Vector quantization primitives for ANN systems.

Scope: small, reusable pieces (bit packing, low-bit codes) that higher-level ANN crates can build on. This crate intentionally does not implement full indices.

Quickstart

[dependencies]
qntz = "0.1.0"
use qntz::simd_ops::{hamming_distance, pack_binary_fast};

// Two 8-bit binary vectors (as 0/1 bytes).
let a_bits = [1u8, 0, 1, 0, 1, 0, 1, 0];
let b_bits = [1u8, 1, 1, 0, 0, 0, 1, 0];

let mut a_packed = [0u8; 1];
let mut b_packed = [0u8; 1];
pack_binary_fast(&a_bits, &mut a_packed).unwrap();
pack_binary_fast(&b_bits, &mut b_packed).unwrap();

let d = hamming_distance(&a_packed, &b_packed);
assert_eq!(d, 2);

Features

All quantization modules are feature-gated. The default build provides only the core bit-packing helpers in simd_ops.

Feature What it adds
rabitq RaBitQ quantizer -- 1-bit sign codes with optional extended bits (up to 8-bit total) and correction factors for approximate L2 distance
ternary Ternary (1.58-bit) quantizer -- maps each dimension to {-1, 0, +1} with configurable thresholds and adaptive sparsity

Enable one or both:

[dependencies]
qntz = { version = "0.1.0", features = ["rabitq", "ternary"] }

API overview

Fallible operations return qntz::Result<T> (wrapping VQuantError) for dimension mismatches and invalid configs. Pure distance helpers that take pre-validated inputs return scalar values directly.

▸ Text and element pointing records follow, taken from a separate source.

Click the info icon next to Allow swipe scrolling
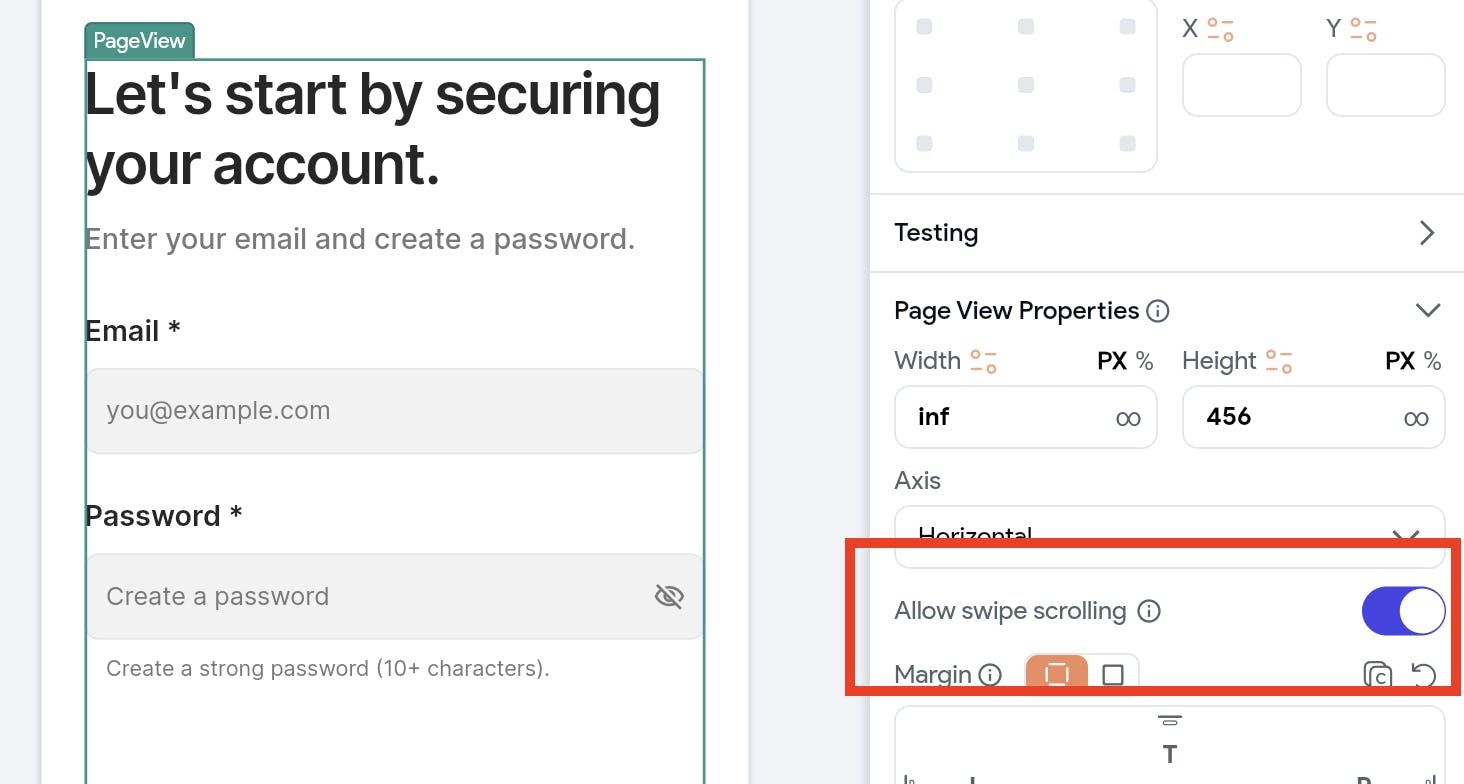The height and width of the screenshot is (784, 1464). tap(1149, 611)
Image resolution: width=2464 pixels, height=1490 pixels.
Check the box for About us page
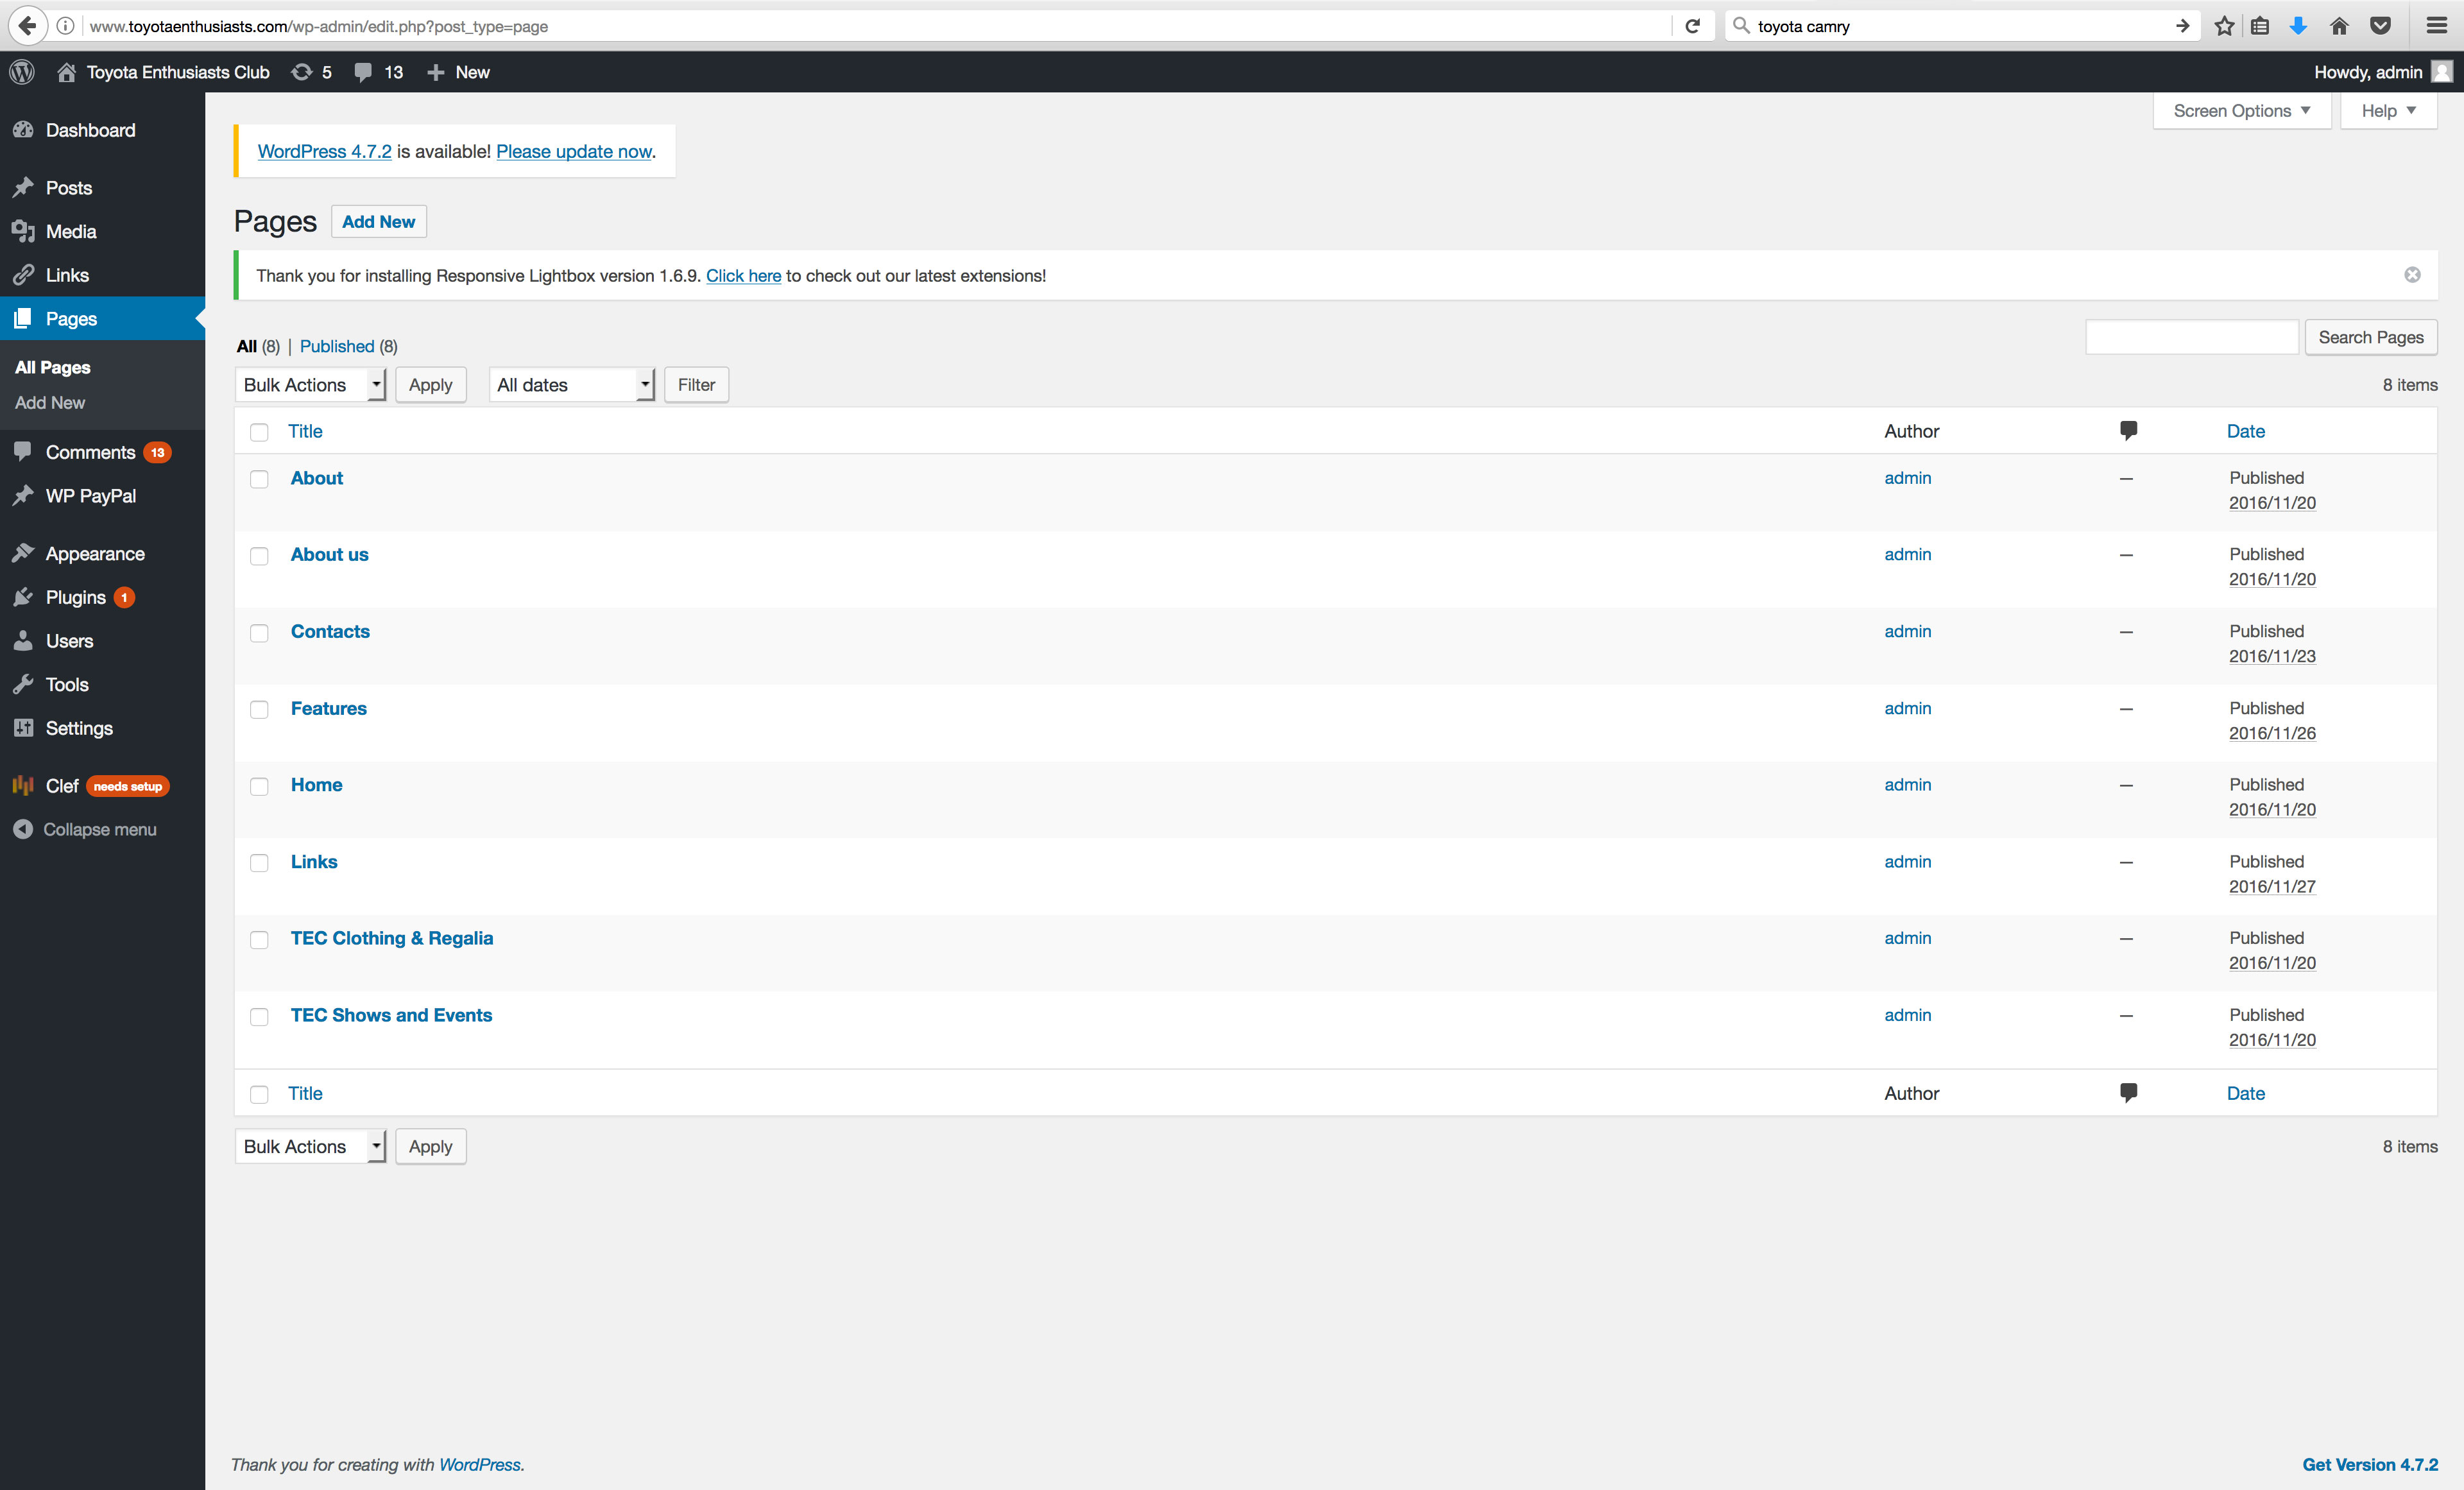click(259, 556)
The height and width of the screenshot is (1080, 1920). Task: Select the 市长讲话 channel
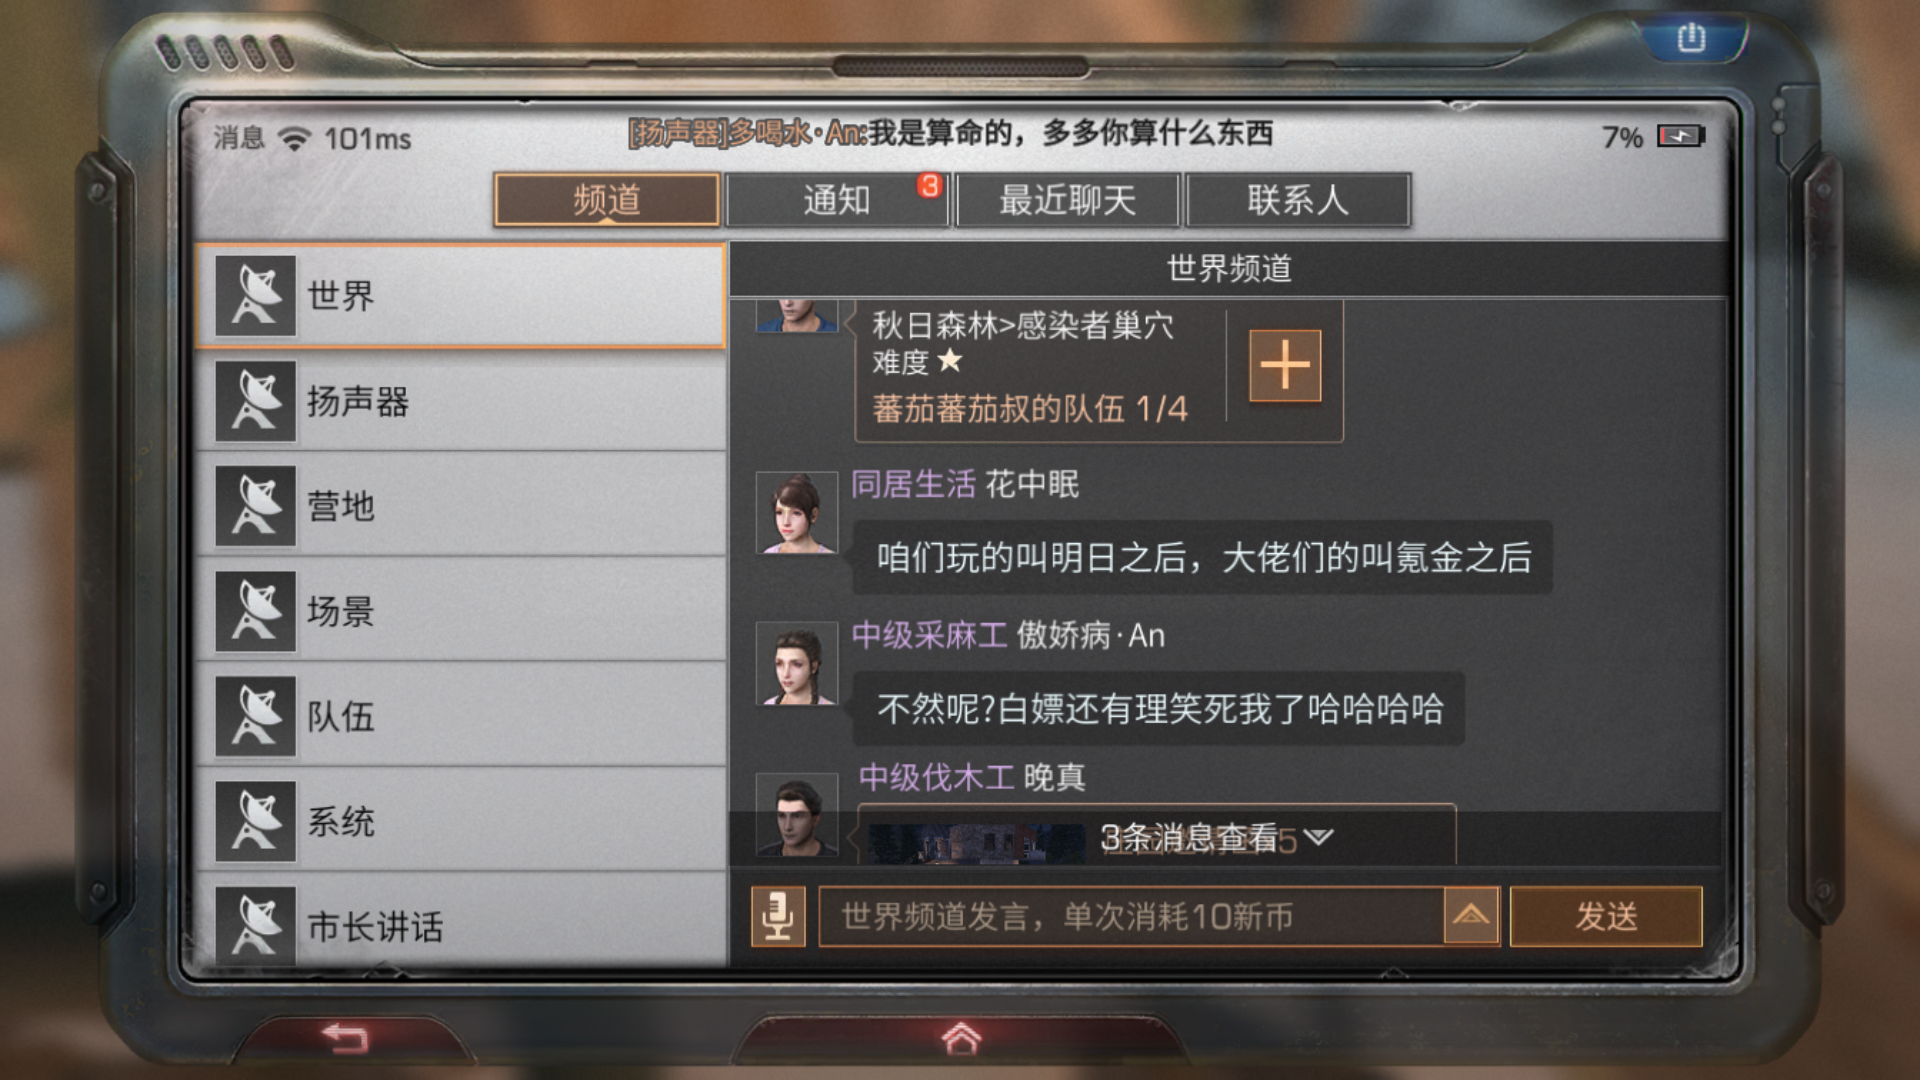click(x=461, y=922)
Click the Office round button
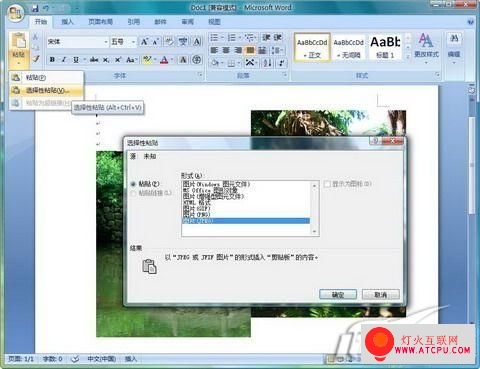480x369 pixels. 15,13
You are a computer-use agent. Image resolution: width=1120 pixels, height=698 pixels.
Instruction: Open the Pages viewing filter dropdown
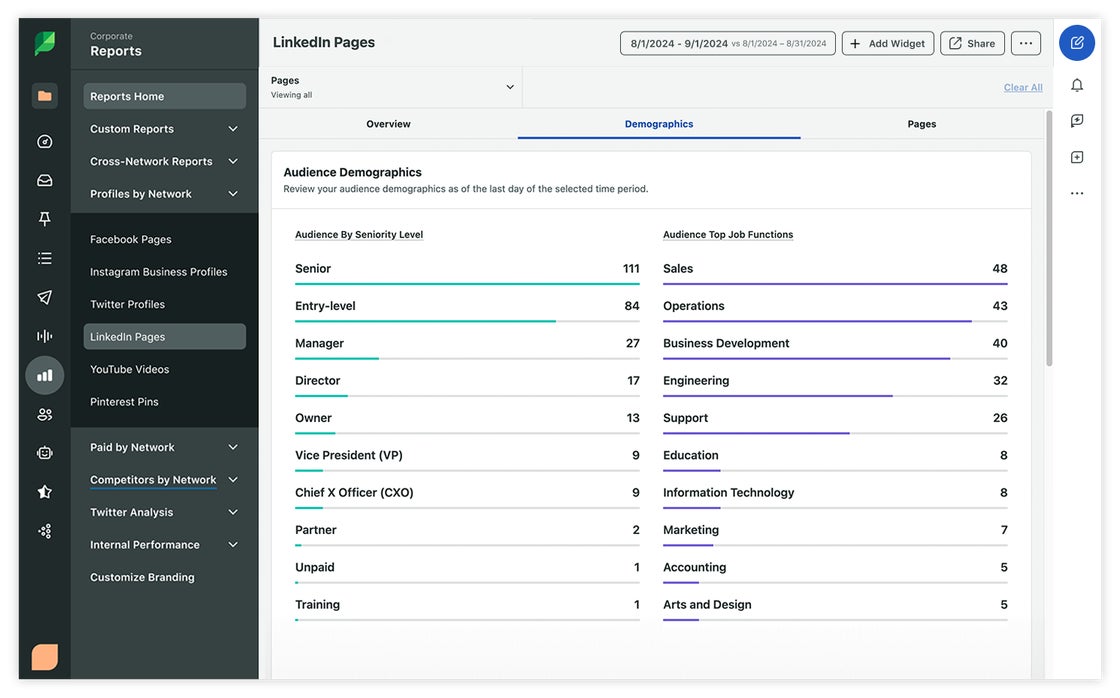tap(390, 87)
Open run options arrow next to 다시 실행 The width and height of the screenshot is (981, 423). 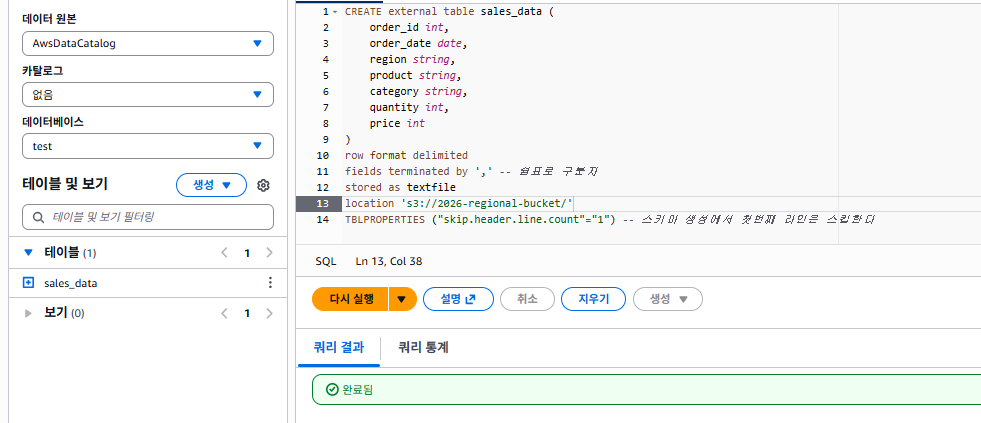tap(402, 299)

simd_ops (always available)

Bit packing, Hamming distance, asymmetric inner product / L2, and multi-bit code operations. All pack/unpack functions return Result:

use qntz::simd_ops::{pack_binary_fast, unpack_binary_fast, hamming_distance};

let codes = [1u8, 0, 1, 1, 0, 0, 1, 0];
let mut packed = [0u8; 1];
pack_binary_fast(&codes, &mut packed).unwrap();

let mut roundtrip = [0u8; 8];
unpack_binary_fast(&packed, &mut roundtrip, 8).unwrap();
assert_eq!(&codes[..], &roundtrip[..]);

let other = [0u8; 1]; // all-zero packed vector
assert_eq!(hamming_distance(&packed, &other), 4); // 4 bits differ

rabitq (feature = "rabitq")

RaBitQ quantizer with configurable bit depth (1--8 bits per dimension). Supports centroid fitting and approximate L2 distance:

#[cfg(feature = "rabitq")]
{
    use qntz::rabitq::{RaBitQQuantizer, RaBitQConfig};

    let dim = 32;
    let quantizer = RaBitQQuantizer::with_config(
        dim,
        42, // seed for random rotation
        RaBitQConfig::bits4(),
    ).unwrap();

    let vector = vec![0.1f32; dim];
    let quantized = quantizer.quantize(&vector).unwrap();

    // Approximate L2 distance from a query
    let query = vec![0.2f32; dim];
    let dist = quantizer.approximate_distance(&query, &quantized).unwrap();
    assert!(dist >= 0.0);
}

ternary (feature = "ternary")

Ternary quantization maps each dimension to {-1, 0, +1} using 2 bits per value. ternary_hamming returns Option<usize> (None on dimension mismatch):

#[cfg(feature = "ternary")]
{
    use qntz::ternary::{TernaryQuantizer, TernaryConfig, ternary_hamming};

    let config = TernaryConfig {
        threshold_high: 0.3,
        threshold_low: -0.3,
        normalize: false,
        target_sparsity: None,
    };
    let quantizer = TernaryQuantizer::new(4, config);

    let a = quantizer.quantize(&[0.5, -0.5, 0.0, 0.0]).unwrap();
    let b = quantizer.quantize(&[0.5,  0.5, 0.0, -0.5]).unwrap();

    // Hamming distance counts differing ternary positions
    assert_eq!(ternary_hamming(&a, &b), Some(2));
}

Design

  • No hidden geometry: this crate provides code operations. It does not impose a distance metric on your original vectors.
  • Determinism: all operations are pure and deterministic (given the same seed for rotation matrices).
  • Error discipline: dimension mismatches and invalid configs surface as typed errors, not panics.

License

Licensed under either MIT or Apache-2.0 at your option.